REQUIRED ACTION – Please give again, word for word, each line that falls between the line with "Cookie Policy (204, 894)" and the end of the data, inclusive.

Dataset entries
....................
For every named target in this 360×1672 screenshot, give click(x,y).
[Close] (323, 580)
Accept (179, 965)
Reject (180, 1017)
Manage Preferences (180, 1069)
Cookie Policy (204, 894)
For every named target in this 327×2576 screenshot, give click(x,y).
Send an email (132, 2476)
....................
REPLY –
Cookie Policy (204, 894)
For every named target in this 327×2576 screenshot, give click(x,y).
Send an email (132, 2476)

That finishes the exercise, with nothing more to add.